Bu konuda da mahkemece yeterli araştırma ve inceleme yapılmamıştır. İşyerinde birbirini takiben yürürlüğe konulmuş olan Toplu İş Sözleşmelerinin 29. maddesinde yapılan düzenleme, 1475 sayılı İş Kanununun 41. maddesi doğrultusunda oluşturulmuştur. Gerek yasanın gerek toplu İş Sözleşmelerinin hükümlerinin amaçladığı düzenlemeye göre, hafta tatili, kural olarak Pazar günüdür. Tatilden önceki 6 iş günü işyerinde çalışılmışsa, işçi hafta tatili yani Pazar günü için, çalışma karşılığı olmayan bir yevmiyeye hak kazanır. Pazar günü de çalışıldığı takdirde, Toplu İş Sözleşmelerine göre yüzde yüz zamlı olarak bir başka anlatımla iki yevmiyeye daha hak kazanır. Böylece çalışılan Pazar günü için üç yevmiye ödenmesi söz konusu olmaktadır. Pazar günü çalışılan işyerinde hafta içinde bir gün izin verilmiş ise, artık çalışılan Pazar günü için iki yevmiye ödenmesi düşünülemez. Görüldüğü üzere konu uygulamalarla çeşitli şekilde uygulanmış olabilir. Bordrolarda bu çalışılmadan hak kazanılan Pazar günü ücreti ihtirazi kayıtsız olarak alınmışsa artık o gün için ayrıca iki yevmiye ödemesi mümkün değildir.
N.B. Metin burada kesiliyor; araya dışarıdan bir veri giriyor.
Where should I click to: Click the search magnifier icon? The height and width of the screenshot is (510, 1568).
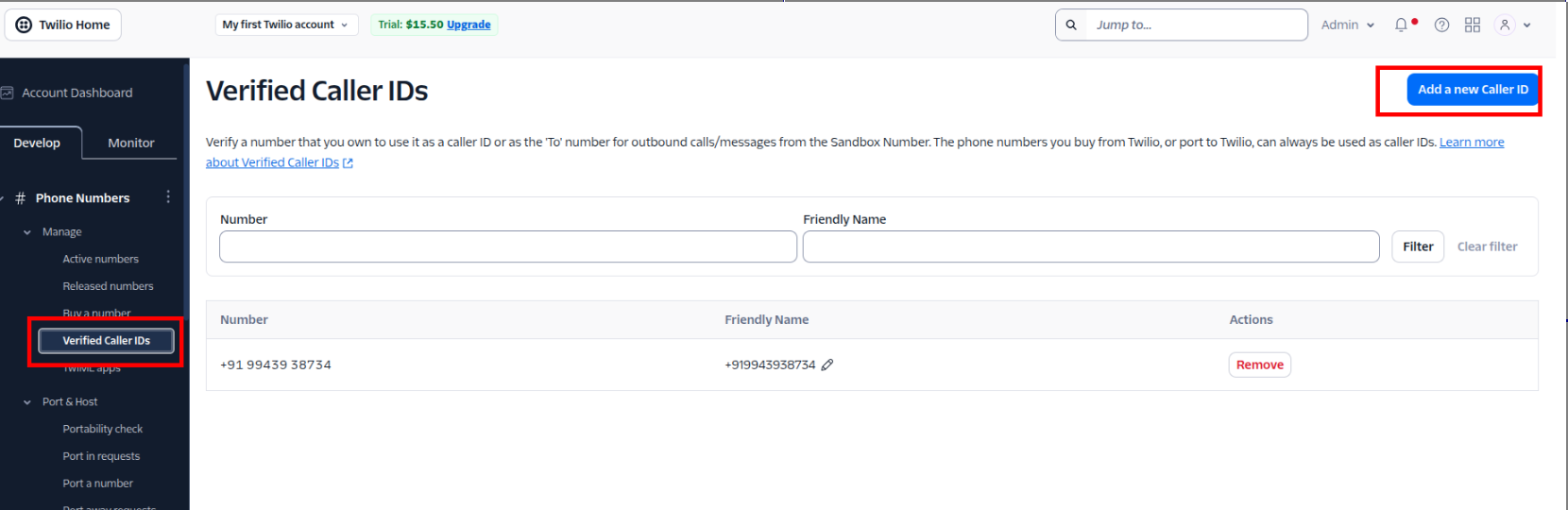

Bilirkişiden ek rapor alınarak nasıl bir uygulama yapıldığını öncelikle belirlenmesi sonra da 7 gün çalışıldığı takdirde bir gün için ayrıca iki yevmiye için daha hesaplama yoluna gidilmesi gerekir.

Eksik inceleme ile hüküm kurulması hatalı olur.

Sonuç: Temyiz olunan kararın yukarıda gösterilen sebepten (BOZULMASINA), peşin alınan temyiz harcının istek halinde ilgiliye iadesine, 15.10.2001 gününde oybirliği ile karar verildi.